> _LISTED RECORDS_:
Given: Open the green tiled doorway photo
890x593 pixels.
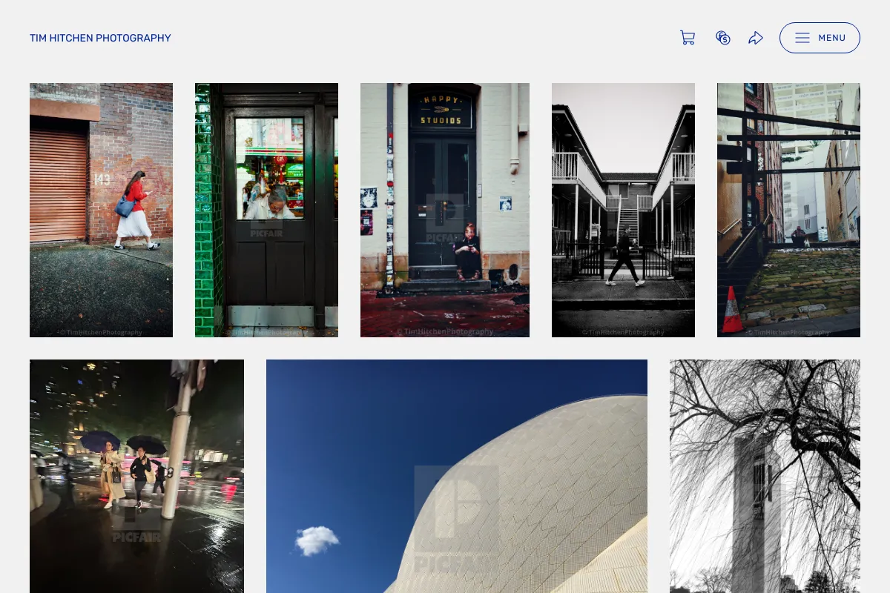Looking at the screenshot, I should click(x=266, y=210).

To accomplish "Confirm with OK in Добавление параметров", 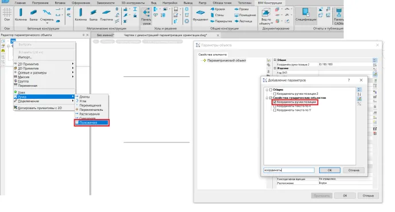I will (330, 170).
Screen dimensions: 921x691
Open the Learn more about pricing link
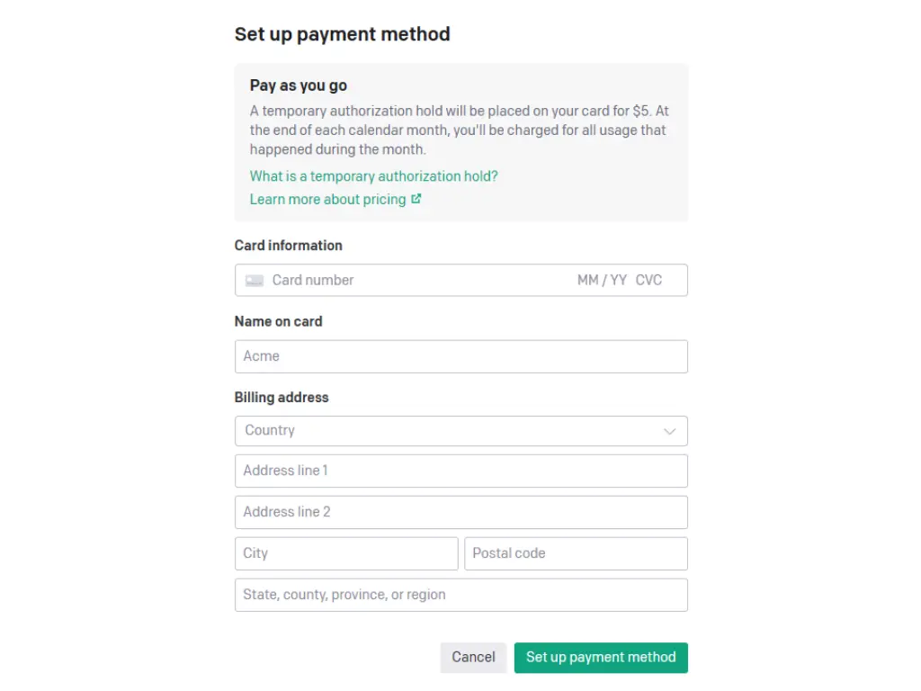328,199
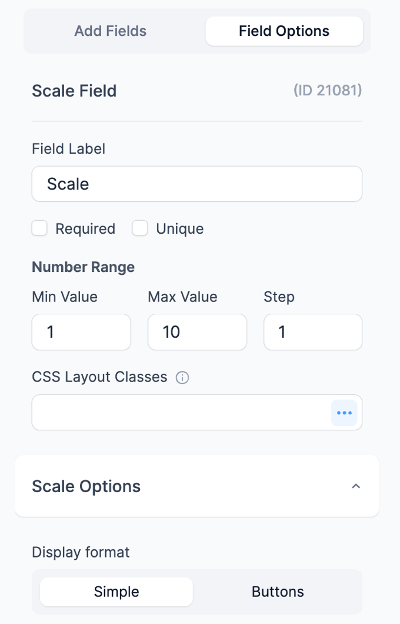Click the Number Range section label
The image size is (400, 624).
(x=83, y=267)
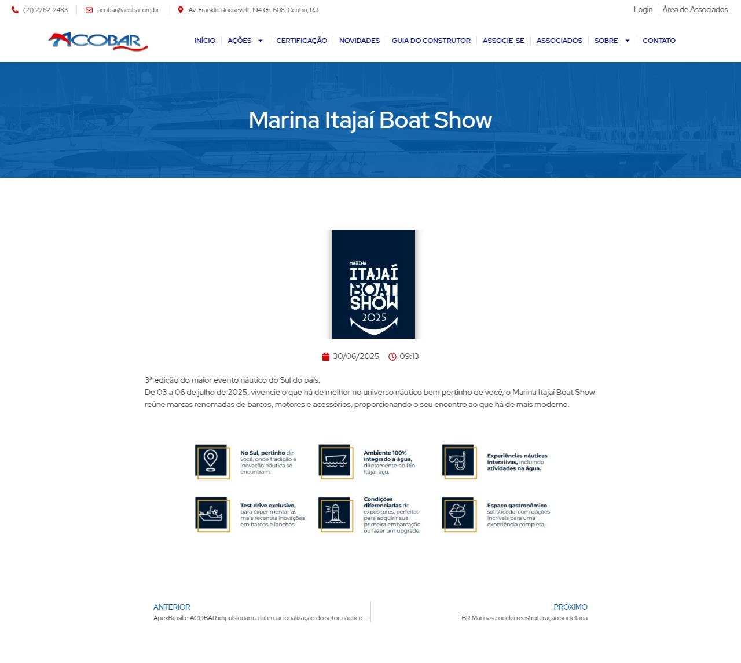Viewport: 741px width, 663px height.
Task: Click the lighthouse 'Condições diferenciadas' icon
Action: [x=335, y=514]
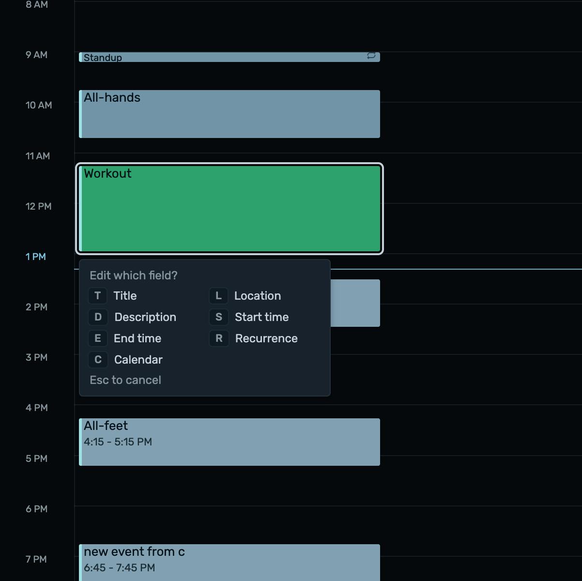Open the new event from c
This screenshot has width=582, height=581.
tap(230, 563)
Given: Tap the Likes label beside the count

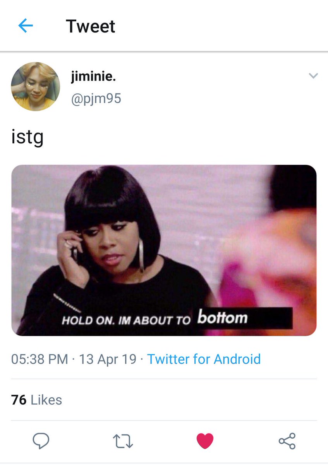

> _GIVEN REQUEST_:
Substitute "billing" for "pricing" in the lines from the one with "Screen dimensions: 921x691" through the end of the records, changing nothing else. Return only those lines, without the pictures.

> _SOLUTION TO THE EXERCISE_:
Screen dimensions: 921x691
Open the Learn more about billing link
328,199
Click the Number Range section label
The image size is (400, 624).
(x=83, y=267)
Viewport: 741px width, 663px height.
Task: Click the lighthouse 'Condições diferenciadas' icon
Action: [x=335, y=514]
Open the new event from c
This screenshot has width=582, height=581.
tap(230, 563)
Given: Tap the Likes label beside the count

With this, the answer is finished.